Re: Query optimizer 8.0.1 (and 8.0)

From: Bruno Wolff III <bruno(at)wolff(dot)to>
To: Greg Stark <gsstark(at)mit(dot)edu>
Cc: pgsql-hackers(at)postgresql(dot)org
Subject: Re: Query optimizer 8.0.1 (and 8.0)
Date: 2005-02-08 16:50:08
Message-ID: 20050208165008.GA1768@wolff.to
Views: Raw Message | Whole Thread | Download mbox | Resend email
Thread:
Lists: pgsql-hackers

On Mon, Feb 07, 2005 at 17:45:23 -0500,
Greg Stark <gsstark(at)mit(dot)edu> wrote:
>
> However for discrete values like the "top ten most common values" and the
> "total number of distinct values" it's not so clear at all that you can
> extrapolate from a sample at all. And it's certainly not clear that a fixed
> size sample gives you at all the same confidence for a large population as it
> does for a small population.

If you were to keep a complete histogram for the sample points (which may
or may not be practical) you should be able to estimate the number of
distinct values under some assumptions.
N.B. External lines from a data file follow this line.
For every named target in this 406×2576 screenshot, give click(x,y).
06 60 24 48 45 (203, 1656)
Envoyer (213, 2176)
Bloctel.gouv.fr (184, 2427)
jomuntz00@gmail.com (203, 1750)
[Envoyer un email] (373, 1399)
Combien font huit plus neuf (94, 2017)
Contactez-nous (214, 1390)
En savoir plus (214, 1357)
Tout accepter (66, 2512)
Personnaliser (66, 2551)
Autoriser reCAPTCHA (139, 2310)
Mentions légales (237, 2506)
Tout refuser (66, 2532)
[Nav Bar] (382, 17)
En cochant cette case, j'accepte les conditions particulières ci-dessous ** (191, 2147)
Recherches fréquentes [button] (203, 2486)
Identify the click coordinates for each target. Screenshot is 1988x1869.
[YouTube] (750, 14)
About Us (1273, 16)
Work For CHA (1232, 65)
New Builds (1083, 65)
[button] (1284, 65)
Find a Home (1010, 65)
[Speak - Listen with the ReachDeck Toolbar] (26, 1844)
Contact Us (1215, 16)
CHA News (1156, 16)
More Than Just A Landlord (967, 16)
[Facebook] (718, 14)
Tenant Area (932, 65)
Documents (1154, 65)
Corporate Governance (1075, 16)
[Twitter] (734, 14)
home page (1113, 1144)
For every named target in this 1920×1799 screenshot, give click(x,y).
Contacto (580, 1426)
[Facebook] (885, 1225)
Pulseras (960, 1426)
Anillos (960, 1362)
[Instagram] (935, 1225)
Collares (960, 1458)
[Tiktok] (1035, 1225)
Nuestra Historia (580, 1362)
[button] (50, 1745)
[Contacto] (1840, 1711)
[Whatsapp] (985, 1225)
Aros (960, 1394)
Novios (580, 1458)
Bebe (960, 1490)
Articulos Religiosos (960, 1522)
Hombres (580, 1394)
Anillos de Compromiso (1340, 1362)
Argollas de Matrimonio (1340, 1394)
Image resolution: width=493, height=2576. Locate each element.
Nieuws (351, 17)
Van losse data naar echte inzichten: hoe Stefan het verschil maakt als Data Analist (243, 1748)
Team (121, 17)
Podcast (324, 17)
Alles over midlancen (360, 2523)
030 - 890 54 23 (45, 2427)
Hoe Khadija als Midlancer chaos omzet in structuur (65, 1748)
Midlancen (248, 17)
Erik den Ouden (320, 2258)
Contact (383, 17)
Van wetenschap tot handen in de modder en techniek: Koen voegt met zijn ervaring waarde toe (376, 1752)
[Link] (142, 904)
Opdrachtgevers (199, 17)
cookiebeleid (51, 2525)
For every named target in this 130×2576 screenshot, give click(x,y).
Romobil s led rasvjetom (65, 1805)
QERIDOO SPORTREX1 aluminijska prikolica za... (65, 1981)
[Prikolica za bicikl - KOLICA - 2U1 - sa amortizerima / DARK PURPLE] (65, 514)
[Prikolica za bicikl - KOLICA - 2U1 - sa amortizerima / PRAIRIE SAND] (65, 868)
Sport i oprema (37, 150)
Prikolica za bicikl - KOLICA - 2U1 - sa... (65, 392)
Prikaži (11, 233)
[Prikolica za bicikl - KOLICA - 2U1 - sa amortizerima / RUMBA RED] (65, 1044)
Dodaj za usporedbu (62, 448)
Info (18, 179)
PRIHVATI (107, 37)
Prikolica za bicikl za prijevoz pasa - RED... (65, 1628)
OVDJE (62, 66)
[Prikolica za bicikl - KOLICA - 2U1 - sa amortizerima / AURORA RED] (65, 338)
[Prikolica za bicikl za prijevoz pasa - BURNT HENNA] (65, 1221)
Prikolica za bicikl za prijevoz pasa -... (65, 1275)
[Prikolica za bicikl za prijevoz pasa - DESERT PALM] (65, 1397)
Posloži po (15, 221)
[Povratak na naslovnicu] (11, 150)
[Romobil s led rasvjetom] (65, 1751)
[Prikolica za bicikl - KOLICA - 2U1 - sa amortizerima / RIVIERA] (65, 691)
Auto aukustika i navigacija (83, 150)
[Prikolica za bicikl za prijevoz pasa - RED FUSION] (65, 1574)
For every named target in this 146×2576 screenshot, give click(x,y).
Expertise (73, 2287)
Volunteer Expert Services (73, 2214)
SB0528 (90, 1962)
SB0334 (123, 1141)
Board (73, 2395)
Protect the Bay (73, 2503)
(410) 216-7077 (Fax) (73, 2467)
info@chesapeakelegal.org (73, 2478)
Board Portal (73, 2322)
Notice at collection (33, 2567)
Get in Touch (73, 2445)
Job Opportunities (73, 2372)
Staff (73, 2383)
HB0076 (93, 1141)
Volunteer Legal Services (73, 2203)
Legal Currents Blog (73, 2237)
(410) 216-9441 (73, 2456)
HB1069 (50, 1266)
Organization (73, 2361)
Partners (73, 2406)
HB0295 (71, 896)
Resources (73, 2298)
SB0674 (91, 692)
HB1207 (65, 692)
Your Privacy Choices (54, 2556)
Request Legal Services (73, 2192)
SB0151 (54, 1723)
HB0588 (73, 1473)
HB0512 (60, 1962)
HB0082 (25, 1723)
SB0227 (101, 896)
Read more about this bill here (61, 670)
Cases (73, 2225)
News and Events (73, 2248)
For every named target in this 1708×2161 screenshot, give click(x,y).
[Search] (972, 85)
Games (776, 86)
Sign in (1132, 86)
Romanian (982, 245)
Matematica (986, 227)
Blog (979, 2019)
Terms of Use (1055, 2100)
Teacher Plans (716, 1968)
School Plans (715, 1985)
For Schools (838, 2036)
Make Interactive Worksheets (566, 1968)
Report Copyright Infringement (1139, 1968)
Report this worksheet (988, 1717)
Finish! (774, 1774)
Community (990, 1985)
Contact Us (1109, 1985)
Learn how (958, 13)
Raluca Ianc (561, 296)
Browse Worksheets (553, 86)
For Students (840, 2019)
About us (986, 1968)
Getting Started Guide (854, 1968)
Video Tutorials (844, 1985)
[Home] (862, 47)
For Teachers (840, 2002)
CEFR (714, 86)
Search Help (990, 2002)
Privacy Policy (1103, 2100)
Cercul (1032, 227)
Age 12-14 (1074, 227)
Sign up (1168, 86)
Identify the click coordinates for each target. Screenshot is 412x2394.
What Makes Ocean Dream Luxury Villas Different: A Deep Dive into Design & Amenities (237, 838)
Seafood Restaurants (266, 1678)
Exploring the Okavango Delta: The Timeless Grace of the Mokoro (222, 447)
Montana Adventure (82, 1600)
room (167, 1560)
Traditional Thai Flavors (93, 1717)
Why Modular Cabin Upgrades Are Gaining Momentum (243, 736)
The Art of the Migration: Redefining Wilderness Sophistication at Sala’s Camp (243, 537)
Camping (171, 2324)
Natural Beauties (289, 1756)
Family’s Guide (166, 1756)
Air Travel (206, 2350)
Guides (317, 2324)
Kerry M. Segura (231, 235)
Such as, that all values outside
of the top N values have the same likelihood. I don't think this is
unreasonable.

>
> If you sampled across the country and found your sample of 600 people had 4
> different top choices for president, how do you extrapolate that to calculate
> the total number of top choices for president the 300 million+ people will
> have across the country? You could multiply by 500k but that's not going to be
> right. Hell you're probably better off just going with "4" but that's clearly
> not right either.

Well you can put some bounds on the number. Since no 5th candidate was
picked by any of the 600 people, you would expect that the number of
people prefering other candidates is on the order of 500000 or less, so
that the number of distinct values is going to be 500000 or less.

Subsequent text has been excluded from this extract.